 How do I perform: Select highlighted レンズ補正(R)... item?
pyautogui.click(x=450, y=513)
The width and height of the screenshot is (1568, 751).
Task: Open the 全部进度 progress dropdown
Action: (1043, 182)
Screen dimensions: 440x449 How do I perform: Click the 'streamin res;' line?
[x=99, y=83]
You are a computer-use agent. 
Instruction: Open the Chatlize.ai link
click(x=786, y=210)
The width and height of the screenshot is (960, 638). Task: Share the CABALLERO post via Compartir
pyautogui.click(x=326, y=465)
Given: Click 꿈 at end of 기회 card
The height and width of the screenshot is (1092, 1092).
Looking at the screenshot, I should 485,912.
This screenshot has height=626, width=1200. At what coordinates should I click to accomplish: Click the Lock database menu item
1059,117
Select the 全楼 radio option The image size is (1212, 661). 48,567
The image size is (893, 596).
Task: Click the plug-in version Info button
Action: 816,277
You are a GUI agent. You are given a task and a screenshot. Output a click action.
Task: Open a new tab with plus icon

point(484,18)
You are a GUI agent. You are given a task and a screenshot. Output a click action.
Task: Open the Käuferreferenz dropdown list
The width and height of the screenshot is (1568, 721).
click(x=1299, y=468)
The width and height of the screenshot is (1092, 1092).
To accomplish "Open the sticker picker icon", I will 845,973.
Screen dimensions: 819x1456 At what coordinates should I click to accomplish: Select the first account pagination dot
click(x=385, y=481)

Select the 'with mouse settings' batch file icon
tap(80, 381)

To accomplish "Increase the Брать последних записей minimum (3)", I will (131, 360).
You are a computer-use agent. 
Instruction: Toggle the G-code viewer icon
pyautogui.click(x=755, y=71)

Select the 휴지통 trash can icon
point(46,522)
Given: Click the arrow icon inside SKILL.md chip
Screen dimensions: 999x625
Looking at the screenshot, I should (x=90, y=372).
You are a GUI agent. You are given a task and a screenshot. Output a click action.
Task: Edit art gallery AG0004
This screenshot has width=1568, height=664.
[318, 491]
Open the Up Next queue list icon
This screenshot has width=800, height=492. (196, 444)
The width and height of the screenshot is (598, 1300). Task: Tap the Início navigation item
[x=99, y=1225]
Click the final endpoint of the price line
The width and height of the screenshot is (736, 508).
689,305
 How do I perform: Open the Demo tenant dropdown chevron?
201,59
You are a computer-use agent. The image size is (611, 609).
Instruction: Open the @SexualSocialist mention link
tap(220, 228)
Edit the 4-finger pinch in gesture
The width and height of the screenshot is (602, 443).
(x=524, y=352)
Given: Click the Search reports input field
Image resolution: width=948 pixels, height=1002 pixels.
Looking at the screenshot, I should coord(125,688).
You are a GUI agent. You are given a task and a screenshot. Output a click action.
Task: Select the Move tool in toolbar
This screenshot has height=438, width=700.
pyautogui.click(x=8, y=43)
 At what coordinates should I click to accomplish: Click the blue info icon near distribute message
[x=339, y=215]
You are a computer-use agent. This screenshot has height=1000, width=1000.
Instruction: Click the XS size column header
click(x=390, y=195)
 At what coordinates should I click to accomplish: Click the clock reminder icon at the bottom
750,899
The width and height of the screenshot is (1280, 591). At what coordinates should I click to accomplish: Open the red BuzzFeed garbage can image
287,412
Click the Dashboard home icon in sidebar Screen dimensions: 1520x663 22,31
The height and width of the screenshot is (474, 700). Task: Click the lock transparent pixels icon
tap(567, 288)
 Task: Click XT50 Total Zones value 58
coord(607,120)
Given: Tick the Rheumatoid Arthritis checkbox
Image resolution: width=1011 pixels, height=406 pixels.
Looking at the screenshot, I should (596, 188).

══════

## Work task
Please restate word for word the lines of the material above, beginning with the one that holds "This screenshot has height=438, width=700." and ending with the last.

## Task solution
This screenshot has height=438, width=700.
pyautogui.click(x=8, y=43)
 At what coordinates should I click to accomplish: Click the blue info icon near distribute message
[x=339, y=215]
You are a computer-use agent. This screenshot has height=1000, width=1000.
Instruction: Click the XS size column header
click(x=390, y=195)
 At what coordinates should I click to accomplish: Click the clock reminder icon at the bottom
750,899
The width and height of the screenshot is (1280, 591). At what coordinates should I click to accomplish: Open the red BuzzFeed garbage can image
287,412
Click the Dashboard home icon in sidebar Screen dimensions: 1520x663 22,31
The height and width of the screenshot is (474, 700). Task: Click the lock transparent pixels icon
tap(567, 288)
 Task: Click XT50 Total Zones value 58
coord(607,120)
Given: Tick the Rheumatoid Arthritis checkbox
Image resolution: width=1011 pixels, height=406 pixels.
Looking at the screenshot, I should (596, 188).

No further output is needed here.